= DOCUMENT =

────────────────

James White, from journo, comedian to singer-songwriter.
Mr. White, has stopped intermittently joking around with his tunes, and settled on…for lack of a better phrase, a more ‘serious’ tone. Of course, as you will note later on he has promised to entertain us to the full, with camaraderie between songs, busting out his recently penned soulful lyrics.
Finding him in his local digs of Saffron Walden, we engaged in the following conversation, to see what drives this admirable fellow, to give everything he earns from music back to those that need it more.
When you’re not picking up the guitar, you’re usually on the campaign trail for many good causes, can you name a few and your involvement?
There are a lot! When I was a kid I got so badly bullied and music was my escape. It saved me and gave me a reason to live. I get everything I could ever want from music by writing, recording and playing it. Because of that I decided that when I made an EP I would donate all the money to charity, giving back just makes sense to me.
When I started recording, the Syrian crisis was just beginning. The widespread xenophobia I have witnessed despite this being the worst humanitarian crisis of our generation really haunted me. So last year I released a mini EP for that and put on a charity show with the help of my awesome local football club in Saffron Walden and we raised over £500.
This year I’m releasing my full, debut EP and all the proceeds from that will go to MIND, the mental health charity. I’ve suffered with depression since I was 14, attempted suicide at 15 and had lengthy counselling at 21. MIND changed my life and I want to help challenge the ridiculous stigma around mental health.
At my first paid gig, I was given about £80. I thought “well I don’t want this” so I asked the promoter to keep it but he wouldn’t. The next day I walked by someone collecting for MacMillan. My Dad, who does a lot for charity, always said they were amazing to him. So I chucked all the money in their collection pot – the woman collecting was pretty surprised. Other than that, I am a through and through feminist, environmentalist and adore animals. I also love the NHS more than anything material – it needs to be saved.
What was the last gig you went to and how was it?

────────────────

= ENTRIES PROVIDED =
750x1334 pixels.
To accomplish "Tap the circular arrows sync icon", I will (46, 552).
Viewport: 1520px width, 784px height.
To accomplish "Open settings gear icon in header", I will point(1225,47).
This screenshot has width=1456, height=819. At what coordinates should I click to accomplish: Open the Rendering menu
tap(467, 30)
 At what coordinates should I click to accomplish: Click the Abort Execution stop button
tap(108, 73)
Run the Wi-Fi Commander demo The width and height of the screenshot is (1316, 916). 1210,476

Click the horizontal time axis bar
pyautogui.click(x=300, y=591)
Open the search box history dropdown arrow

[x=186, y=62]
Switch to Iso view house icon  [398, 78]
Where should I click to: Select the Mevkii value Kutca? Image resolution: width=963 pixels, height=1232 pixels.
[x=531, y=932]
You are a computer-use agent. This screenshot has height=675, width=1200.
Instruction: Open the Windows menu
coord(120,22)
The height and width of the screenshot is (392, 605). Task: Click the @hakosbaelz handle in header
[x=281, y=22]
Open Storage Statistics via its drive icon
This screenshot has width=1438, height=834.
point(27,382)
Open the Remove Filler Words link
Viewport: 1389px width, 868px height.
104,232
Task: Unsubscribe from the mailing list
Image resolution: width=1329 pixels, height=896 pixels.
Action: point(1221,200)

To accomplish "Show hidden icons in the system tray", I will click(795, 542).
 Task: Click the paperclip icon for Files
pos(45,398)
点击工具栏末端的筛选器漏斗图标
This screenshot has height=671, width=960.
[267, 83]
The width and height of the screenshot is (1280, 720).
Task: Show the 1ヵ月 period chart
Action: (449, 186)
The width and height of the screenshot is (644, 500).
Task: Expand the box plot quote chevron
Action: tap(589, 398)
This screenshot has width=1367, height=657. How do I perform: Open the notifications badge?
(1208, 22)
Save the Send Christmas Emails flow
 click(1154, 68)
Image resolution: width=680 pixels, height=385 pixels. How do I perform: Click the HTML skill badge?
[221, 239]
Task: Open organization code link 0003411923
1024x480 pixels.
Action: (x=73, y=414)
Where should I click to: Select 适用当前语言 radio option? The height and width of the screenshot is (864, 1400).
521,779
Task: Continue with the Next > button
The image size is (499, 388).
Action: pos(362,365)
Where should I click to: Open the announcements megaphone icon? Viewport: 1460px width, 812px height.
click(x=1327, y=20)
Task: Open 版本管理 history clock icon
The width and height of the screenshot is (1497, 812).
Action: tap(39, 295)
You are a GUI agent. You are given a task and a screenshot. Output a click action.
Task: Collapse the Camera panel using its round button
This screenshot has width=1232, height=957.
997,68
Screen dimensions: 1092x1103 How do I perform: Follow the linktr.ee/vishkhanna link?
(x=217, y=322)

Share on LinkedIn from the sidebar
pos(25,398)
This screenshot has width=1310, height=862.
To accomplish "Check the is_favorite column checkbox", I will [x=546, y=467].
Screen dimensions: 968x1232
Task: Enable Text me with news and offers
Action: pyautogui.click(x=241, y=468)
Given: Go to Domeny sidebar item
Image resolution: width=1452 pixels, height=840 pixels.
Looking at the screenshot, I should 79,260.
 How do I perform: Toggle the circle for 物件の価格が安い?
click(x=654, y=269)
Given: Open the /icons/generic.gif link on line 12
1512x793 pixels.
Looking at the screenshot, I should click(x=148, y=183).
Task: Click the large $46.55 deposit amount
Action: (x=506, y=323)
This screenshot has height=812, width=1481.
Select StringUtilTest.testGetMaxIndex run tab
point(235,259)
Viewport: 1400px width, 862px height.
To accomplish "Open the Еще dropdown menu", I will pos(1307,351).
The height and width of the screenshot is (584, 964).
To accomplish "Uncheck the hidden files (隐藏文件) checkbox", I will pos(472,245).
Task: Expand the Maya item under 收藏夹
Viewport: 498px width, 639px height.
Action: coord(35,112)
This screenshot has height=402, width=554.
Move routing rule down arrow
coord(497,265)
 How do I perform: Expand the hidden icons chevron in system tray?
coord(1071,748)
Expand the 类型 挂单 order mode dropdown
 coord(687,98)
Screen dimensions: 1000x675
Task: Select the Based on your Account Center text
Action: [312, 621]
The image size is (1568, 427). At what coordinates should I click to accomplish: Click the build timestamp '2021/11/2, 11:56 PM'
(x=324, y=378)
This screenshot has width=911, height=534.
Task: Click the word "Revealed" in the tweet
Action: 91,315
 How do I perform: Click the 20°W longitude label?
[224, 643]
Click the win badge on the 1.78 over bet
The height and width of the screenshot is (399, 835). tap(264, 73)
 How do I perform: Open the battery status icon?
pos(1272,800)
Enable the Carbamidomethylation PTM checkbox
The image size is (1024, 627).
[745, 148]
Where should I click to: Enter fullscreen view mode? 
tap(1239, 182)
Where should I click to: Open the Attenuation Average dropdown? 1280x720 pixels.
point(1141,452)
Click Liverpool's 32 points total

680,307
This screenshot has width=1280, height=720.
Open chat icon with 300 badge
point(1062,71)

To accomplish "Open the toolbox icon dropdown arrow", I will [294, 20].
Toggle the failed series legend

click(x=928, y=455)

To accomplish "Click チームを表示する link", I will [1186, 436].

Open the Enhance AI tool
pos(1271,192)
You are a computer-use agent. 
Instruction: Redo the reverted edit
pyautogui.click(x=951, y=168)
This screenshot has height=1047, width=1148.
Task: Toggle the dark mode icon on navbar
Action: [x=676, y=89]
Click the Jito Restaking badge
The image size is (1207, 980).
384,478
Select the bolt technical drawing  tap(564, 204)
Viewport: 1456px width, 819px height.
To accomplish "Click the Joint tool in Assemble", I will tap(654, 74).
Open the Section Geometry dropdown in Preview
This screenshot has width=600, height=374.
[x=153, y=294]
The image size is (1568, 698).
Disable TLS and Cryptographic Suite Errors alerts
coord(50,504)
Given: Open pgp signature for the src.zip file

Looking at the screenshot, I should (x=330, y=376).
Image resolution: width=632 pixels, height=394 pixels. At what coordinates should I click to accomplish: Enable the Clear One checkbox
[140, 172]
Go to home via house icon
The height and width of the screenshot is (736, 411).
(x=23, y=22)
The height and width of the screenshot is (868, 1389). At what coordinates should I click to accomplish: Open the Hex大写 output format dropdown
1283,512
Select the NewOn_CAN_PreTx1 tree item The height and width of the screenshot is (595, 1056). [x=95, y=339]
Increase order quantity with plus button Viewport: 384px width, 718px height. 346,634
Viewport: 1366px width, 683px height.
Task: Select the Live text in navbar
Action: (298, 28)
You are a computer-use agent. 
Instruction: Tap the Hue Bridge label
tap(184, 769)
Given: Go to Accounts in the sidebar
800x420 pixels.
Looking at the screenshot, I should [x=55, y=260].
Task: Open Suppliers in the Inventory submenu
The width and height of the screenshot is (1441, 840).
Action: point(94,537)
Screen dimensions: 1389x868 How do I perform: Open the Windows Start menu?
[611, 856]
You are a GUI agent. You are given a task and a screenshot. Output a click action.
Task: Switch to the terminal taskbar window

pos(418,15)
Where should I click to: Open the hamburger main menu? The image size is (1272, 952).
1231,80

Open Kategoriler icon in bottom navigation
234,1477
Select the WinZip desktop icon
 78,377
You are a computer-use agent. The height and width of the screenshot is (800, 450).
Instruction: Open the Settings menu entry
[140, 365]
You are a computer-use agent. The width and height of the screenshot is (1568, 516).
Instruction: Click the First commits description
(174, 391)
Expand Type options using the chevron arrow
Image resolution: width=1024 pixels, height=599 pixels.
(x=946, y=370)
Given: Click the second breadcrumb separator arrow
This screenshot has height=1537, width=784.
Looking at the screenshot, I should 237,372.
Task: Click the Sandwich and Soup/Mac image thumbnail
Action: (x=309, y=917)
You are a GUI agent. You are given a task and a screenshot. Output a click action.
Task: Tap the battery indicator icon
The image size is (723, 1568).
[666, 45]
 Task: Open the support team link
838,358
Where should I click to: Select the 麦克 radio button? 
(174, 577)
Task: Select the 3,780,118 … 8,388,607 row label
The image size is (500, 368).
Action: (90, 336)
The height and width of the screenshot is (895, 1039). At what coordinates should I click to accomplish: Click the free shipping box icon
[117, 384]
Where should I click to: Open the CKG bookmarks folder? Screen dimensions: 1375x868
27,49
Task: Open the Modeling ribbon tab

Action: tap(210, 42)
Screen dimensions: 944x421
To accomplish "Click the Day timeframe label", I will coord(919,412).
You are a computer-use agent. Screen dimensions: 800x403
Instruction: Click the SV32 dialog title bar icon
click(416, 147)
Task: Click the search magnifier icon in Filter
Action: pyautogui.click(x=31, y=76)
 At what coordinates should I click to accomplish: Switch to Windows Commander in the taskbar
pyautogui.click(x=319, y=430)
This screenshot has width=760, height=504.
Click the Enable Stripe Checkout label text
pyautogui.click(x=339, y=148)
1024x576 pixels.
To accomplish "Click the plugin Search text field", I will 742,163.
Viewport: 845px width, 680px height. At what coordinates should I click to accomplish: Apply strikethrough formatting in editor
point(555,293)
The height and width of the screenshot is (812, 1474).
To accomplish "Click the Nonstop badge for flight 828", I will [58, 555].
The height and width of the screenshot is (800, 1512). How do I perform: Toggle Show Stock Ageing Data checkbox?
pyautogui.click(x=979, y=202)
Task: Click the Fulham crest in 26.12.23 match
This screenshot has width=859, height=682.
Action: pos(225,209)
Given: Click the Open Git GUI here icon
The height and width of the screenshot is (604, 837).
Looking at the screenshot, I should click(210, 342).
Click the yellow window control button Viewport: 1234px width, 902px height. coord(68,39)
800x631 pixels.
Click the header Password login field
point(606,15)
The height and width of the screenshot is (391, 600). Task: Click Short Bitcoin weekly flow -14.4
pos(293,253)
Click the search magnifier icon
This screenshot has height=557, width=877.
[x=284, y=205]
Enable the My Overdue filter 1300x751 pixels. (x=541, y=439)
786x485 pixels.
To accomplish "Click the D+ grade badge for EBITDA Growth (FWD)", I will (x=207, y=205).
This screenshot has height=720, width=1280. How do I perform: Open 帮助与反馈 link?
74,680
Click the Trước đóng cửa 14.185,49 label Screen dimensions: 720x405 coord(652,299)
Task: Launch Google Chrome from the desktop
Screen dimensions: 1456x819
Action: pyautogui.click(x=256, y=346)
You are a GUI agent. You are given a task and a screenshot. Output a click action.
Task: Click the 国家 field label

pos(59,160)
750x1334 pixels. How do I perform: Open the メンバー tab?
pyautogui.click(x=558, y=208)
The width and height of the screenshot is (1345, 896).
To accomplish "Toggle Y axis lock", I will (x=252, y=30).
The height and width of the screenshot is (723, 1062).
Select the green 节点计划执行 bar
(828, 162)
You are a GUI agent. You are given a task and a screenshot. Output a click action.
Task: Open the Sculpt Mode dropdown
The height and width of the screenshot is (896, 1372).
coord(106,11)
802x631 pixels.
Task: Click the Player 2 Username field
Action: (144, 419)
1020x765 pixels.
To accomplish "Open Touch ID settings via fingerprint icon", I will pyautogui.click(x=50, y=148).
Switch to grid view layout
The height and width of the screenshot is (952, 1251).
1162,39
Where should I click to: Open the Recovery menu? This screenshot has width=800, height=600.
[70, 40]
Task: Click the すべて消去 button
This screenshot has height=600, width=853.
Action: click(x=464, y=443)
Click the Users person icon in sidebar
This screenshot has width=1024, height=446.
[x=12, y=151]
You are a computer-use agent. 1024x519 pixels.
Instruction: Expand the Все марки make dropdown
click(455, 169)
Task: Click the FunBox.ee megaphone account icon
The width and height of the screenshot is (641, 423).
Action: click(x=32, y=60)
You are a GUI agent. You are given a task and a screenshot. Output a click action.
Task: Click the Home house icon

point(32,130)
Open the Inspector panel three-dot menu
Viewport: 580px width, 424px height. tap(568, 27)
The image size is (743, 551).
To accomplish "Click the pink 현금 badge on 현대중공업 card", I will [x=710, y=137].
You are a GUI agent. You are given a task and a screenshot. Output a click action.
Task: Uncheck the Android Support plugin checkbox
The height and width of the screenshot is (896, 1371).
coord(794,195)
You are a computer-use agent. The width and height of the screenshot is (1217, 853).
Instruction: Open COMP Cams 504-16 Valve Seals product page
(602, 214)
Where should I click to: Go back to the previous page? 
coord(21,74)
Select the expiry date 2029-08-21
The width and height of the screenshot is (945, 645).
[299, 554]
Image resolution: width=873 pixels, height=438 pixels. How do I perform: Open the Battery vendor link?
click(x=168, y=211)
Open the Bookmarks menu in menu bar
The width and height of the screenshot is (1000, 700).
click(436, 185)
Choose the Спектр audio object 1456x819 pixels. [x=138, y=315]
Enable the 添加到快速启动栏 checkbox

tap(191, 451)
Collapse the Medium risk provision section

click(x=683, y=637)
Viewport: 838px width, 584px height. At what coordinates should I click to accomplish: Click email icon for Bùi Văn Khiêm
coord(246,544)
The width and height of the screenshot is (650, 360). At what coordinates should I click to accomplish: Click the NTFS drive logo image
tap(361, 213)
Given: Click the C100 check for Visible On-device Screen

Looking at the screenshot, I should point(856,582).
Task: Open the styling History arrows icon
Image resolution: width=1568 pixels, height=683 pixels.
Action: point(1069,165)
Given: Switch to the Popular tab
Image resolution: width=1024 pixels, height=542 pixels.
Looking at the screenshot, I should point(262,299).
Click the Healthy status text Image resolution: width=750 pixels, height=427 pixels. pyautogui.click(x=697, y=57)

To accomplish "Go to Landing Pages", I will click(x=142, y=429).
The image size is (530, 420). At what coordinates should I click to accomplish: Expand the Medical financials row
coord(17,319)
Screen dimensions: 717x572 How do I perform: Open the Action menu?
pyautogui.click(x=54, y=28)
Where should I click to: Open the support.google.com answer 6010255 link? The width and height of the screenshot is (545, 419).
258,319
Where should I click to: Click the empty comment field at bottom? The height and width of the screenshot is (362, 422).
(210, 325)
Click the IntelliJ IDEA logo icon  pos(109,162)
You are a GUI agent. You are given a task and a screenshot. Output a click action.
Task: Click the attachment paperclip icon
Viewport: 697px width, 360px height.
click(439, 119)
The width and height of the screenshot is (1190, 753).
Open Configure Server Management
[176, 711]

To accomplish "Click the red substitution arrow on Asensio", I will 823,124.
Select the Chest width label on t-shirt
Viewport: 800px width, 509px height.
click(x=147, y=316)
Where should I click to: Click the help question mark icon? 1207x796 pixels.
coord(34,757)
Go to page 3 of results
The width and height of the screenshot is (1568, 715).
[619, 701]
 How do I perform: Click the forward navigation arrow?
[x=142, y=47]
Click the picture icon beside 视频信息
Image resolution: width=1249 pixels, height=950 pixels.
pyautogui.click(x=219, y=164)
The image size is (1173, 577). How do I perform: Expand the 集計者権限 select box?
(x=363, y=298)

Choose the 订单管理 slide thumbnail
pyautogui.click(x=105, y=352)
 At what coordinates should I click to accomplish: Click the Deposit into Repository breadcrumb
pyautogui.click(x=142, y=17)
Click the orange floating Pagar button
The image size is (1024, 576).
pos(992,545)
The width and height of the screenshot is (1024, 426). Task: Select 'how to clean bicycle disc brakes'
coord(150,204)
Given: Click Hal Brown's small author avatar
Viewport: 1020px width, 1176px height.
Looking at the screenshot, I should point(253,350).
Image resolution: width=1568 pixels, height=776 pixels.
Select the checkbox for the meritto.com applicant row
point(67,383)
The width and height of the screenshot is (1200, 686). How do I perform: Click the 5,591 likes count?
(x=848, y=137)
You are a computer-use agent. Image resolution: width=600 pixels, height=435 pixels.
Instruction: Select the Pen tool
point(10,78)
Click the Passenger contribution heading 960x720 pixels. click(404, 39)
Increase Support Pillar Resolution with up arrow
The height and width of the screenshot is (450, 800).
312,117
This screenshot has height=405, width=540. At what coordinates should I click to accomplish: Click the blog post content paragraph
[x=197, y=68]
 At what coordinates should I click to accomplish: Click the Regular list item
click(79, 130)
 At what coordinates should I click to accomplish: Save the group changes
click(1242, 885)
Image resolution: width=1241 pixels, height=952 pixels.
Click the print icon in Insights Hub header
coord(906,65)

────────────────

= THINGS TO DO =
[1] How much money did the charity show in Saffron Walden raise, according to the James White interview?
[2] Continue the James White interview from its last sentence.
You can set the lines aside; none of them matter here.

= ANSWERS TO EACH TASK =
[1] It raised over £500.

[2]
I’ve been to see a couple of my mates’ bands recently. My old bandmate and legendary musical journeyman Ben Smith’s new band Canons. They were awesome! Reminds me of how unbelievably crap our old band 3 Significant Figures were. The same tour included Hunter Kill Hunter with Charlie Robery from another of Ben’s previous line-ups on drums – everyone wants this guy as a drummer! They were heavy as fuck but awesome at it. As were Calls Landing!
Where do the roots of your music come from? In terms of small venues, are there any particular locations you’ve been to in the last year that really stood out?
It breaks my heart seeing small venues that I grew up with close down. The X Factor culture and local councils have murdered the small venues in the UK and music is becoming closer to glorified karaoke. It kills me. Even in Cambridge there is such a gap between each of the venues you can play. I think if Cambridge lost The Portland Arms we would be in big trouble. We’ve already lost the Man on the Moon [its replacement, The Blue Moon is however doing more live music now], The Square in Harlow is all but gone, the Owl Sanctuary in Norwich is gone… Screw you, Simon Cowell.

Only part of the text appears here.